Butuh waktu lama bagi saya menganalisis kenapa hal ini selalu saja terjadi. Kenapa saat ada satu antrian lalu harus tetap berebut buru-buru melewati pintu petugas? Memangnya siapa cepat dia dapat? Dapat apa? Tempat duduk? Itu kan sudah pasti. Bagasi kabin tepat diatas kursi? Memangnya situ yang punya pesawat? Kalau penuh kan kabinnya masih banyak. Bagasi juga mau ditaruh gajah juga bisa. Tenang saja.
Kadang jalur pengecekan tiket ada dua, tapi saat satu orang sedang menunggu tiket dicek, orang belakang sudah menyodorkan tiket bahkan antri sebelahan sama orang didepannya. Berbeda dengan naik KRL, kita sudah ada nomor kursi di pesawat, kita pasti duduk kok dan tidak akan tertinggal. Mungkin bagi orang kita, siapa yang bisa paling pertama duduk di pesawat adalah prestasi. Kapan lagi jadi orang yang bisa ngomong “Yeah gue duduk duluan yeah! Hebat kan!? Kalah lu huuu cemen!”. Selain bisa begitu, prestasi lainnya adalah bisa duluan cup kabin paling dekat kursi untuk menyimpan barang-barang. Jadi makin aman dan nyaman mengawasi barang bawaan sendiri kan? Adalagi adalah prestasi bisa baca majalah duluan, sehingga bisa langsung update informasi kepada penumpang yang masuk belakangan. Bravo!

• • • • •

## Ketentuan Tugas 1:
Jawab pertanyaan tentang kutipan mengenai antre naik pesawat ini:
(a) Menurut kutipan, ada berapa jalur pengecekan tiket kadang-kadang?
(b) Naik pesawat dibandingkan dengan naik apa?
(c) Hewan apa yang disebut bisa ditaruh sebagai bagasi?
## Ketentuan Tugas 2:
Perbarui bagian kutipan yang dibuka dengan kata-kata "Kadang jalur pengecekan" dan ditutup dengan "masuk belakangan. Bravo!". Tulis ulang bagian itu dengan mengganti "KRL" menjadi "kereta".
Materi berikut diambil dari sumber yang berbeda.

## Isi Dataset:
• • • • •

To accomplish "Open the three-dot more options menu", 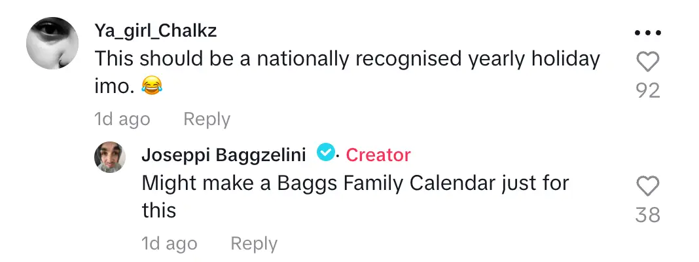I will (x=648, y=33).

• • • • •

## Keluaran Lengkap 1:
(a) Dua.
(b) KRL.
(c) Gajah.

## Keluaran Lengkap 2:
Kadang jalur pengecekan tiket ada dua, tapi saat satu orang sedang menunggu tiket dicek, orang belakang sudah menyodorkan tiket bahkan antri sebelahan sama orang didepannya. Berbeda dengan naik kereta, kita sudah ada nomor kursi di pesawat, kita pasti duduk kok dan tidak akan tertinggal. Mungkin bagi orang kita, siapa yang bisa paling pertama duduk di pesawat adalah prestasi. Kapan lagi jadi orang yang bisa ngomong “Yeah gue duduk duluan yeah! Hebat kan!? Kalah lu huuu cemen!”. Selain bisa begitu, prestasi lainnya adalah bisa duluan cup kabin paling dekat kursi untuk menyimpan barang-barang. Jadi makin aman dan nyaman mengawasi barang bawaan sendiri kan? Adalagi adalah prestasi bisa baca majalah duluan, sehingga bisa langsung update informasi kepada penumpang yang masuk belakangan. Bravo!